| Provided entries |
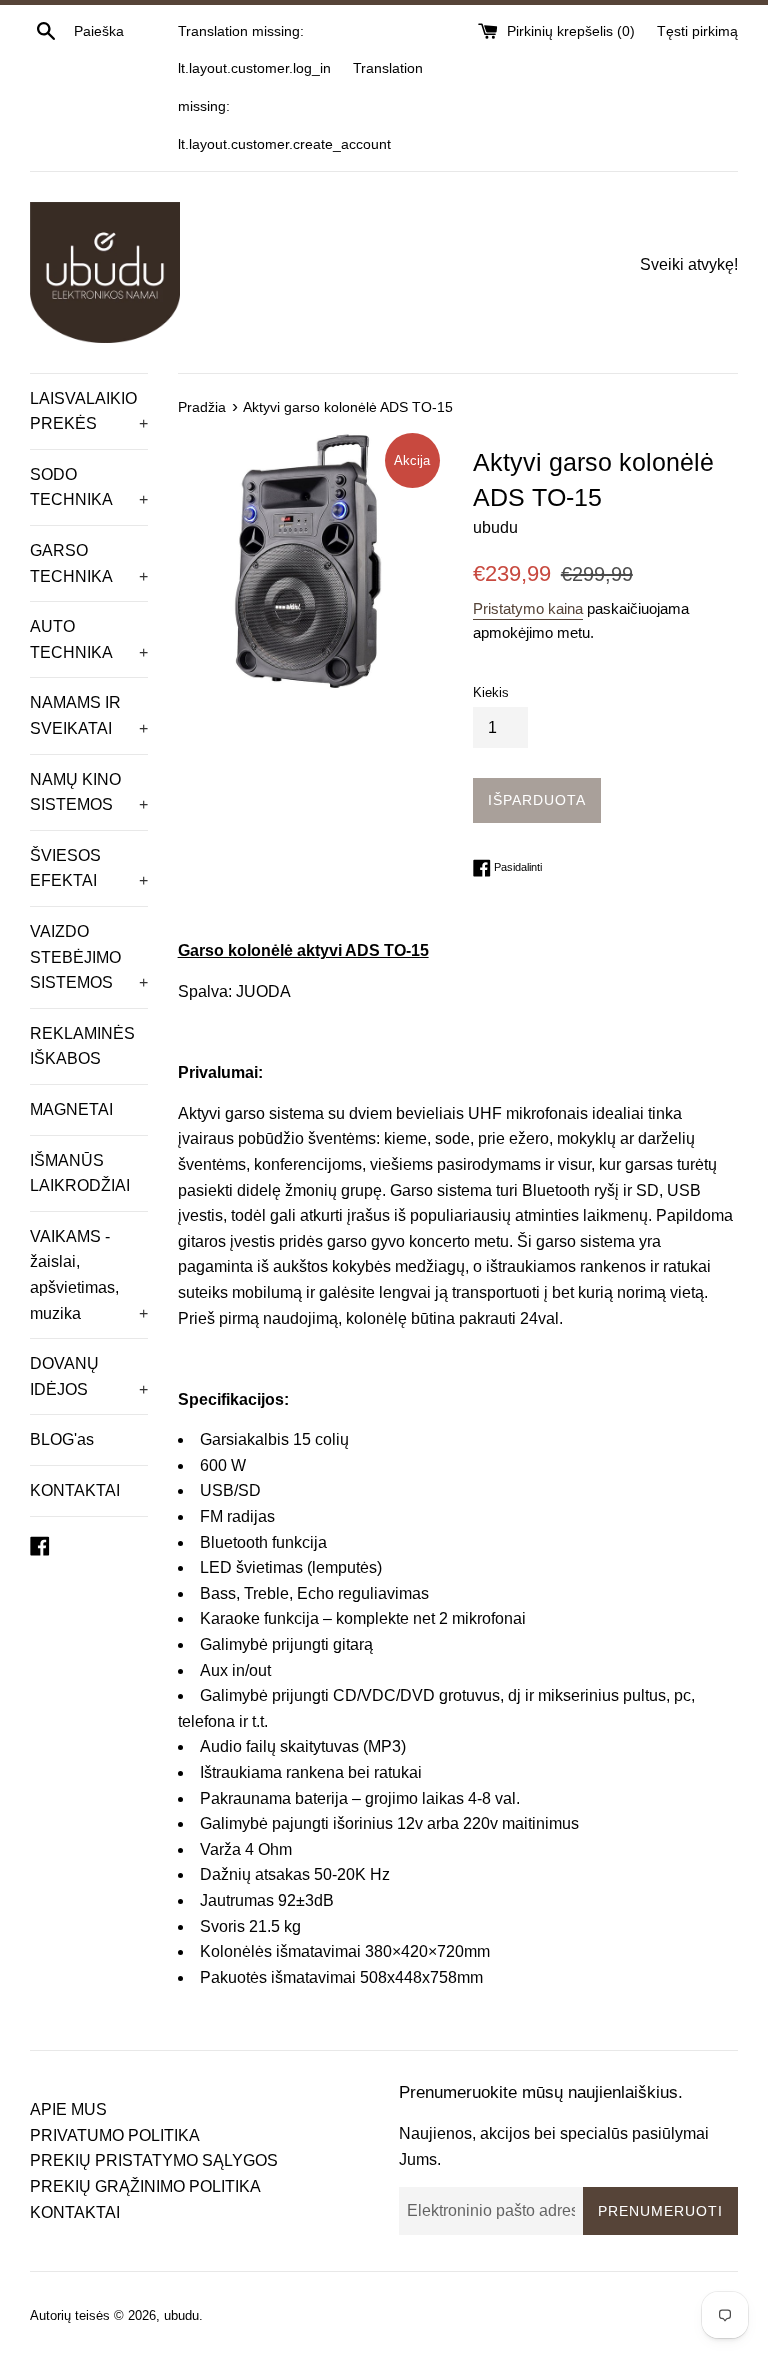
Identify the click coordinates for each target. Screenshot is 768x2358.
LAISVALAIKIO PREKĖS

==

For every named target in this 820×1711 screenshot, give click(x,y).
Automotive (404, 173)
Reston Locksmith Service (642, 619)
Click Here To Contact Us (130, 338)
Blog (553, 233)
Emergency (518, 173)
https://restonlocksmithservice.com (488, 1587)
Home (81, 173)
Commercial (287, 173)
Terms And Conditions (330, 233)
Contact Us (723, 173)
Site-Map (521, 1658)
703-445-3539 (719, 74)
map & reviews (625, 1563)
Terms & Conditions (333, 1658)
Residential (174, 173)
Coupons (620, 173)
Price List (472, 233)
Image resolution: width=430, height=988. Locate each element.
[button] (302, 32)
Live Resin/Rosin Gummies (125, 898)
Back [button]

| Task statement |
Copy each line from the data above that includes "target".

| Result of the exercise |
Identify the click coordinates for each target. Screenshot is 768x2358.
For every named target in this 820×1711 screenshot, give click(x,y).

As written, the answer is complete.